### MATERIAL PROVIDED:
☆ ☆ ☆

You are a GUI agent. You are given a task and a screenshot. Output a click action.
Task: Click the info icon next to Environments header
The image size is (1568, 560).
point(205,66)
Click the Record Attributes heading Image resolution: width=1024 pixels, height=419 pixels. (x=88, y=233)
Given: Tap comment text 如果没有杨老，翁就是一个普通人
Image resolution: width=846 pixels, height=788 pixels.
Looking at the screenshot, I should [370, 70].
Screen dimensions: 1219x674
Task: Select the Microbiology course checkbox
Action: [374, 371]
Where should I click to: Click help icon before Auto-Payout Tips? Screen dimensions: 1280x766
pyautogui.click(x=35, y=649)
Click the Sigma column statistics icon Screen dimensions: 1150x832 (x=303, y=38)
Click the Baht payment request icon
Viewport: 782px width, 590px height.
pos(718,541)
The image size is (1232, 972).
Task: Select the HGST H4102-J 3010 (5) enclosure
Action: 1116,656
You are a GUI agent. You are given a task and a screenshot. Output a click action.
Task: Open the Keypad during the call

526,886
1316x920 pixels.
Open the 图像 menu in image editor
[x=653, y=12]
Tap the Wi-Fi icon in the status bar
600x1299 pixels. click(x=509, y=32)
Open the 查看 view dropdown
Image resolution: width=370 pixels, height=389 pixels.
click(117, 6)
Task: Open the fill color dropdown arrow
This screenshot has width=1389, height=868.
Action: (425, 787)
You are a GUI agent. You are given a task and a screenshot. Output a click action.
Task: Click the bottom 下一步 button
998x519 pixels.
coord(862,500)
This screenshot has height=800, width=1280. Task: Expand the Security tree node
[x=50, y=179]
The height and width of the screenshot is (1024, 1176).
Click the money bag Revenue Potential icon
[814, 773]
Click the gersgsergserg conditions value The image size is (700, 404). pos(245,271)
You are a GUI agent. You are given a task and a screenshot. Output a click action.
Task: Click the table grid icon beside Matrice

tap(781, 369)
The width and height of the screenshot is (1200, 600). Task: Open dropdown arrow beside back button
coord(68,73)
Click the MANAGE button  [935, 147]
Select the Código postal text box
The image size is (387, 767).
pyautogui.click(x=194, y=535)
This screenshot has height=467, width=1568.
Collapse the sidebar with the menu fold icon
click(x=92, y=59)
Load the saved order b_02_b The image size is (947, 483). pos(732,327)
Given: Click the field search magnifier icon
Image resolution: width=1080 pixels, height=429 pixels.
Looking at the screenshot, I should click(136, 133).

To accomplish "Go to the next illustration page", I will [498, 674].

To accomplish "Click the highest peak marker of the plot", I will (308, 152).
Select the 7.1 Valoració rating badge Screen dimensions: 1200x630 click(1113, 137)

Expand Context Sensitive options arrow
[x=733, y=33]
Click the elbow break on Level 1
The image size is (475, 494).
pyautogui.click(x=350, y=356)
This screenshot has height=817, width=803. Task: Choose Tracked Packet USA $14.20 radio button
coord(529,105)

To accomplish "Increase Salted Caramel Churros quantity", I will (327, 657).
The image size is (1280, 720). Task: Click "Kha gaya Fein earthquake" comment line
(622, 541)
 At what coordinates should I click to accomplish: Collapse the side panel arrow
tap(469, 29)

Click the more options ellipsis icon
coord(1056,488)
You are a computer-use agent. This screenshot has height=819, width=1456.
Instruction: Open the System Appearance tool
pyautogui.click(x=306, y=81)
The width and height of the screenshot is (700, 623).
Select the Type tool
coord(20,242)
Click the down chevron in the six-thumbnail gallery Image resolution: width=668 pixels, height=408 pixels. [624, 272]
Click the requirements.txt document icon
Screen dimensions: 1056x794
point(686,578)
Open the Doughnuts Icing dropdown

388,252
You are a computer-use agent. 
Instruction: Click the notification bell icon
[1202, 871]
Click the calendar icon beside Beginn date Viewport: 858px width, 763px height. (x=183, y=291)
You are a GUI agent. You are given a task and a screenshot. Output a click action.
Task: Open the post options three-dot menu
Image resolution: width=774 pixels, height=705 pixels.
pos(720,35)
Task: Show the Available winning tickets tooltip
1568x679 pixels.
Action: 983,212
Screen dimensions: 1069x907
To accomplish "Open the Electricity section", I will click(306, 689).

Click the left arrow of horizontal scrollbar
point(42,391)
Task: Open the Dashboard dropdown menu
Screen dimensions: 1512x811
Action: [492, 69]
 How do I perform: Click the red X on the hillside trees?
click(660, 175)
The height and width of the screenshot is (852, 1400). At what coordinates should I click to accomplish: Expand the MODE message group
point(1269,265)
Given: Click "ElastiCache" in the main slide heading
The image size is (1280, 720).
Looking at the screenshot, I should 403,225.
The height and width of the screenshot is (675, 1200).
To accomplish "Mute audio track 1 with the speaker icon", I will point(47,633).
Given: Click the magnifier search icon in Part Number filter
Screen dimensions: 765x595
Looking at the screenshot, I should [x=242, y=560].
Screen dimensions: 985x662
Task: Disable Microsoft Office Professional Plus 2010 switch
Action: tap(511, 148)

☆ ☆ ☆

### WHAT TO WORK ON:
Copy the listing above word for word, from the first line through the last.

### IN RESPONSE:
You are a GUI agent. You are given a task and a screenshot. Output a click action.
Task: Click the info icon next to Environments header
The image size is (1568, 560).
point(205,66)
Click the Record Attributes heading Image resolution: width=1024 pixels, height=419 pixels. (x=88, y=233)
Given: Tap comment text 如果没有杨老，翁就是一个普通人
Image resolution: width=846 pixels, height=788 pixels.
Looking at the screenshot, I should [370, 70].
Screen dimensions: 1219x674
Task: Select the Microbiology course checkbox
Action: [374, 371]
Where should I click to: Click help icon before Auto-Payout Tips? Screen dimensions: 1280x766
pyautogui.click(x=35, y=649)
Click the Sigma column statistics icon Screen dimensions: 1150x832 (x=303, y=38)
Click the Baht payment request icon
Viewport: 782px width, 590px height.
pos(718,541)
The image size is (1232, 972).
Task: Select the HGST H4102-J 3010 (5) enclosure
Action: 1116,656
You are a GUI agent. You are given a task and a screenshot. Output a click action.
Task: Open the Keypad during the call

526,886
1316x920 pixels.
Open the 图像 menu in image editor
[x=653, y=12]
Tap the Wi-Fi icon in the status bar
600x1299 pixels. click(x=509, y=32)
Open the 查看 view dropdown
Image resolution: width=370 pixels, height=389 pixels.
click(117, 6)
Task: Open the fill color dropdown arrow
This screenshot has width=1389, height=868.
Action: (425, 787)
You are a GUI agent. You are given a task and a screenshot. Output a click action.
Task: Click the bottom 下一步 button
998x519 pixels.
coord(862,500)
This screenshot has height=800, width=1280. Task: Expand the Security tree node
[x=50, y=179]
The height and width of the screenshot is (1024, 1176).
Click the money bag Revenue Potential icon
[814, 773]
Click the gersgsergserg conditions value The image size is (700, 404). pos(245,271)
You are a GUI agent. You are given a task and a screenshot. Output a click action.
Task: Click the table grid icon beside Matrice

tap(781, 369)
The width and height of the screenshot is (1200, 600). Task: Open dropdown arrow beside back button
coord(68,73)
Click the MANAGE button  [935, 147]
Select the Código postal text box
The image size is (387, 767).
pyautogui.click(x=194, y=535)
This screenshot has height=467, width=1568.
Collapse the sidebar with the menu fold icon
click(x=92, y=59)
Load the saved order b_02_b The image size is (947, 483). pos(732,327)
Given: Click the field search magnifier icon
Image resolution: width=1080 pixels, height=429 pixels.
Looking at the screenshot, I should click(136, 133).

To accomplish "Go to the next illustration page", I will [498, 674].

To accomplish "Click the highest peak marker of the plot", I will (308, 152).
Select the 7.1 Valoració rating badge Screen dimensions: 1200x630 click(1113, 137)

Expand Context Sensitive options arrow
[x=733, y=33]
Click the elbow break on Level 1
The image size is (475, 494).
pyautogui.click(x=350, y=356)
This screenshot has height=817, width=803. Task: Choose Tracked Packet USA $14.20 radio button
coord(529,105)

To accomplish "Increase Salted Caramel Churros quantity", I will (327, 657).
The image size is (1280, 720). Task: Click "Kha gaya Fein earthquake" comment line
(622, 541)
 At what coordinates should I click to accomplish: Collapse the side panel arrow
tap(469, 29)

Click the more options ellipsis icon
coord(1056,488)
You are a computer-use agent. This screenshot has height=819, width=1456.
Instruction: Open the System Appearance tool
pyautogui.click(x=306, y=81)
The width and height of the screenshot is (700, 623).
Select the Type tool
coord(20,242)
Click the down chevron in the six-thumbnail gallery Image resolution: width=668 pixels, height=408 pixels. [624, 272]
Click the requirements.txt document icon
Screen dimensions: 1056x794
point(686,578)
Open the Doughnuts Icing dropdown

388,252
You are a computer-use agent. 
Instruction: Click the notification bell icon
[1202, 871]
Click the calendar icon beside Beginn date Viewport: 858px width, 763px height. (x=183, y=291)
You are a GUI agent. You are given a task and a screenshot. Output a click action.
Task: Open the post options three-dot menu
Image resolution: width=774 pixels, height=705 pixels.
pos(720,35)
Task: Show the Available winning tickets tooltip
1568x679 pixels.
Action: 983,212
Screen dimensions: 1069x907
To accomplish "Open the Electricity section", I will click(306, 689).

Click the left arrow of horizontal scrollbar
point(42,391)
Task: Open the Dashboard dropdown menu
Screen dimensions: 1512x811
Action: [492, 69]
 How do I perform: Click the red X on the hillside trees?
click(660, 175)
The height and width of the screenshot is (852, 1400). At what coordinates should I click to accomplish: Expand the MODE message group
point(1269,265)
Given: Click "ElastiCache" in the main slide heading
The image size is (1280, 720).
Looking at the screenshot, I should 403,225.
The height and width of the screenshot is (675, 1200).
To accomplish "Mute audio track 1 with the speaker icon", I will point(47,633).
Given: Click the magnifier search icon in Part Number filter
Screen dimensions: 765x595
Looking at the screenshot, I should [x=242, y=560].
Screen dimensions: 985x662
Task: Disable Microsoft Office Professional Plus 2010 switch
Action: tap(511, 148)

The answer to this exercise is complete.